Biochemical and genetic evidence long pointed to a critical role for rRNA in translation. The
crystal structures of both ribosomal subunits confirm that rRNA is the primary component in
the functional centers at the interface of the ribosomal subunits where the tRNA substrates
bind and interact (Figure 11-3.2). Binding of model tRNA substrates (that represent the
CCAends of the aminoacylated tRNAs) to the large ribosomal subunit crystals identified the
active site for peptide bond formation. There are no protein elements within 18 Å of the
region where peptide bond formation must occur. Thus, the ribosome is a ribozyme providing
critical evidence for the existence of an RNA world early in evolution.

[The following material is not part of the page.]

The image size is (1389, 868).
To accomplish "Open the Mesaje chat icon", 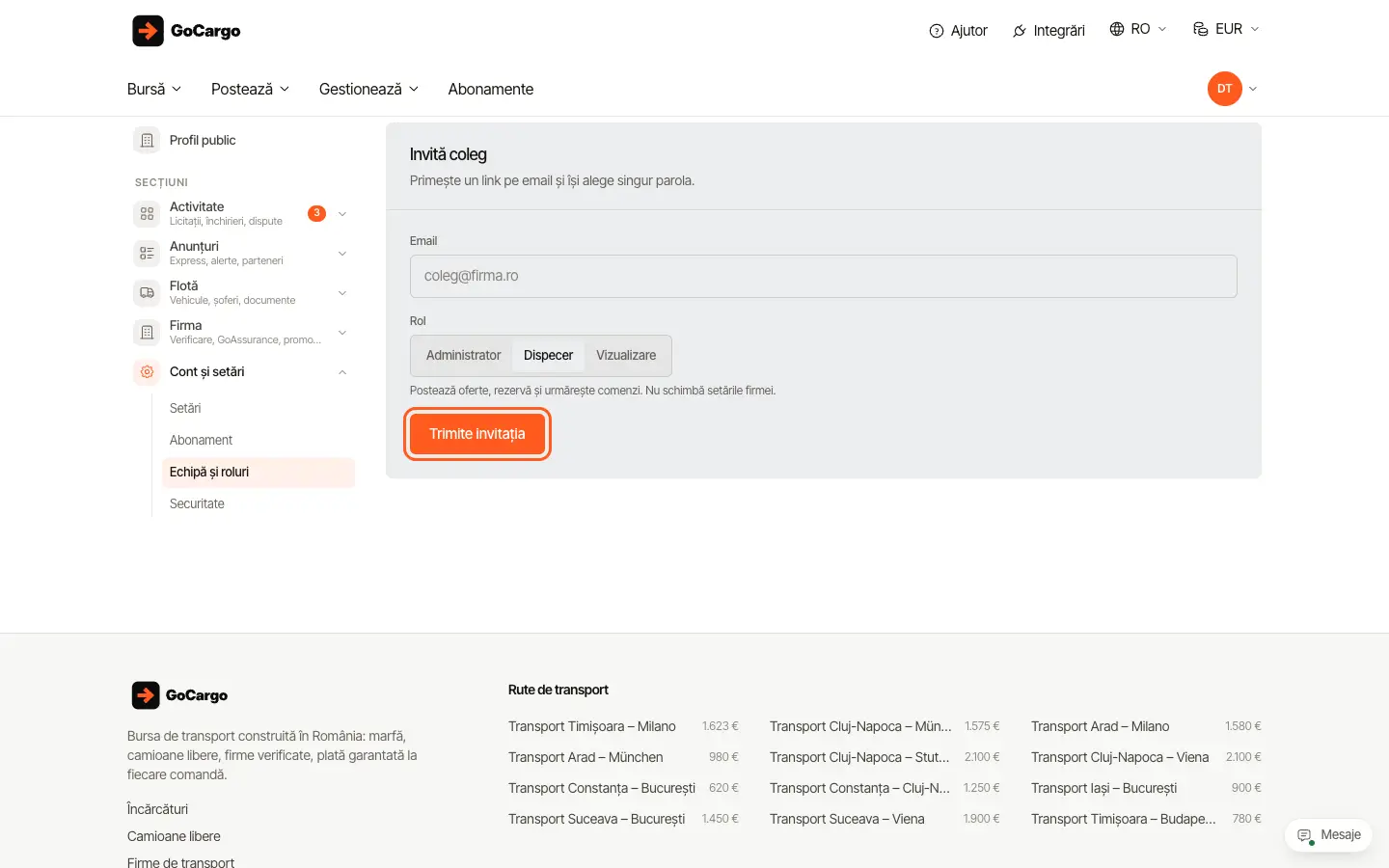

rRNA organization in the two subunits is distinct

The large rRNAs from the two ribosomal subunits can be subdivided into distinct regions, or
domains, based on their secondary structures. The l6S (or 18S in eukaryotes) rRNA is
divided into three major and one minor domain whereas the 23S (or 28S) rRNA is divided
into 6 different domains. The organization of the rRNA domains in the two subunits is
strikingly different. In the small subunit, each rRNA domain is largely limited to one area of
the subunit: the body, the platform, the head, or the penultimate stem. In contrast, the rRNA
elements in the large subunit are intricately interwoven (Figure 11-3.3). It has been suggested
that this organization reflects the functional differences of the subunits: interdomain
flexibility is suited to the large scale movements of translocation performed by the small
subunit whereas stability provided by the interwoven RNA domains is suited to protection of
the active site by the large subunit.